At Rubber Machinery World, we understand your information requirements. Our effort on this portal to share authentic information to help you source your machinery wisely remains incomplete without notes on equipment suppliers from whom you source your rubber and tire equipment.

Hence, ‘Know Your Supplierseries is one of our advertorial initiatives to bring to you information on the machinery supplier ecosystem – Manufacturers, OEM Suppliers, Machine Rebuilders, Used and Pre-Owned Equipment Buyers & Suppliers, and Agents.

In Know Your Supplier editions, we cover an equipment supplier’s Competency, Capacity, Commitment, Culture, Communication, Market Presence, Technology, Solutions, amongst other details that you seek; so you know these organizations better and reach them quicker.

In this post, I introduce you to an equipment supplier based in India but wired globally. Read on to know why.

Pracsol Chemicals & Machinery is into trading of Machinery, Raw Materials and Chemicals since 2007 and is growing in reputation in machinery business. We understand from our conversation with Harish Nene, Chief Executive, that in the last 4 years they have secured landmark orders for Used Machinery from Indian Rubber and Tyre industry.

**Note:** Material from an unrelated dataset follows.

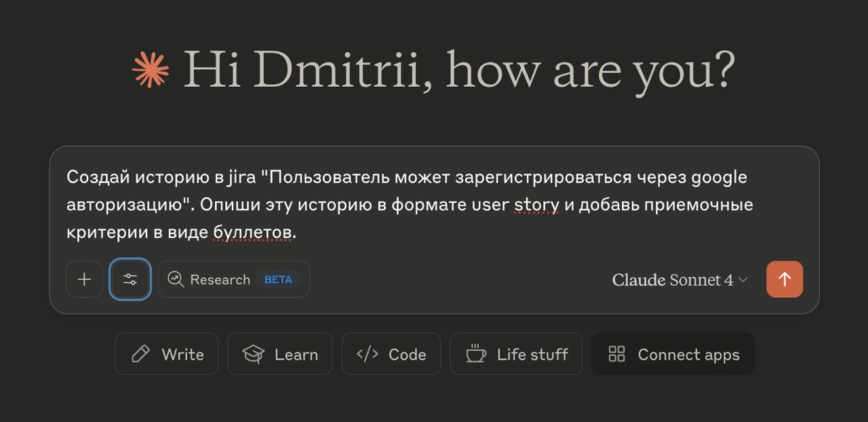
Task: Click the plus icon to attach content
Action: click(x=84, y=279)
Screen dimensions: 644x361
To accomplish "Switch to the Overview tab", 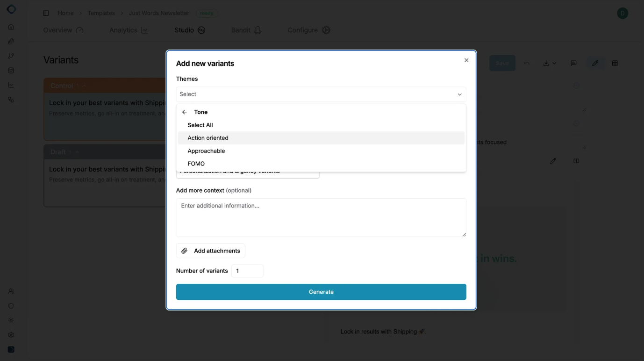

Pracsol is now fast building on this rising confidence and customer trust to extend practical equipment solutions to the industry in new machinery as well.

Flip through this Special Edition using the link –

In this conversation, Harish Nene outlines on a wide array of his business aspects right from the genesis of his company name to his experiences in rubber and tyre industry, partnership with JM Machinery USA, recent successes and new products on the anvil. Harish also informs us the unique service proposition Pracsol offers to their customers, their competence and comprehensive range of machinery offered to buyers.

I reproduce for you a few snapshots of our conversation here. (For full story, please do read and download here, this special edition of Know Your Supplier)

  • Pracsol is a strange name. What is the story behind this name?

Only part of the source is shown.